My advice for a repitch of a sour blend like this, if you want to make a lambic esque very funky beer is to take an amount you consider as an underpitch volume. Then half that volume and pitch that. The yeast will rock and roll, I promise. I know this goes against conventional wisdom but recent scientific studies of wild fermentations has shown that the cell density of spontaneous fermented beers only reaches near 1mil/ml at the height of primary fermentation so the cell density at pitch is WAY WAY less like 100,000 cells/ml if my memory is correct regarding the "American Coolship ales" paper.

The last sour I brewed from a repitch was 14 gallons of 1.040 wort with 20ml of yeast resuspended in a total volume of 50ml. Oh yeah and the pitch was from a fermentation that was over 9 months old or more. Give it a shot, the primary will smell really weird I bet, but it gets so good later on.
 
But does the repitch volume really matter with yeast and bacteria that take months to work? Obviously you want to ensure the yeast you add takes hold instead of some random strain - but IMO with sours the typical rules for pitching calculators don't apply. Any crazy esters or diacetyls or other byproducts will all get cleaned up by the Brett, Lacto and Pedio later on in fermentation. Just as long as your targeted Sacc and Bugs are the dominant species I think you are Good To GO!
 
I repitched ECY20 and there's a good deal of ethyl acetate in it, will have to blend. But this is an n of one, and wild ferments do as they please.
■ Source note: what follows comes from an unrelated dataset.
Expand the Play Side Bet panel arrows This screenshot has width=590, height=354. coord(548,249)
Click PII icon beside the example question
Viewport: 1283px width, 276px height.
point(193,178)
I'd go heavy on the sacc you add (any saison would do, as well as chico) and be careful with the amount of the ECY slurry. Next lambic I do will be a fresh wlp or wyeast lambic blend, plus a little bugfarm slurry. Should yield the same result, with less initial acetobacter
 
I have decided for my tastes way less on a initial pitch is mo betta in the end. Nothing is always true with wild yeast yeast though. Forcing growth and replication through underpitching forces them down a different metabolic path than if overpitched. I think thatore closely gets us what we are after flavorwise.